The Computer & Communications Industry Association (CCIA) published a statement on Monday responding to a November proposal by the US Consumer Financial Protection Bureau (CFPB) which said that smartphone payments and wallets services like Apple Pay and Google Pay provide competition for traditional payment methods but lack the consumer safeguards to which traditional players must adhere.
While yet to be finalised, the CFPB proposal would subject companies like Apple, Amazon, Google, Meta and others to the same supervision imposed on banks. This would include routine examination of compliance of unfair practices and privacy protections, while also putting the conduct of executives under the microscope.
In its current form, the proposal would cover 17 firms who are responsible for 13 billion payments annually.

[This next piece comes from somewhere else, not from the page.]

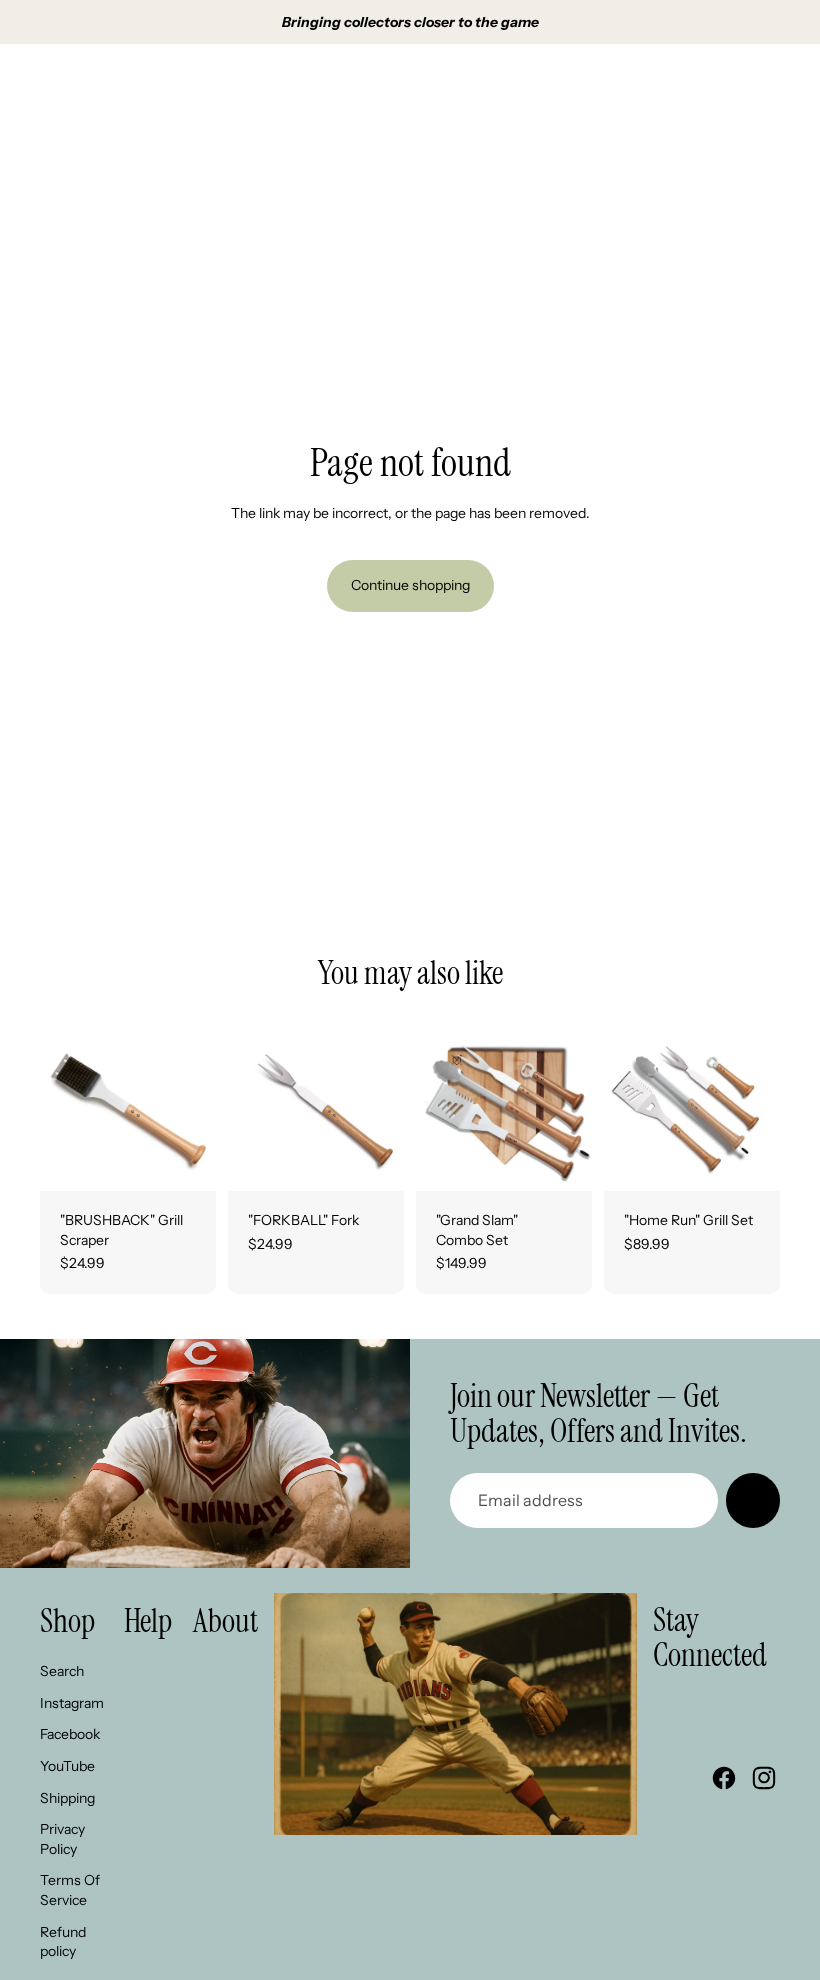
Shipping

While some bank industry representatives have welcomed the proposal, Krisztian Katona, head of regulatory policy at the CCIA, has said: “It’s worth keeping in mind as the CFPB considers further regulations on digital services that consumer feedback seems to point towards a general satisfaction with payment services, which suggests the absence of a market failure in the sector.
“We would urge regulators to tailor new regulations to specific problems they want to fix as broad, overly burdensome or heavy-handed digital regulation could significantly hinder new startups in this industry, and harm US innovation and economic growth.”
A separate comment letter from the Financial Technology Association has also shared similar concerns for the new proposal, stating that existing regulations are sufficient and that the rulemaking process should be suspended.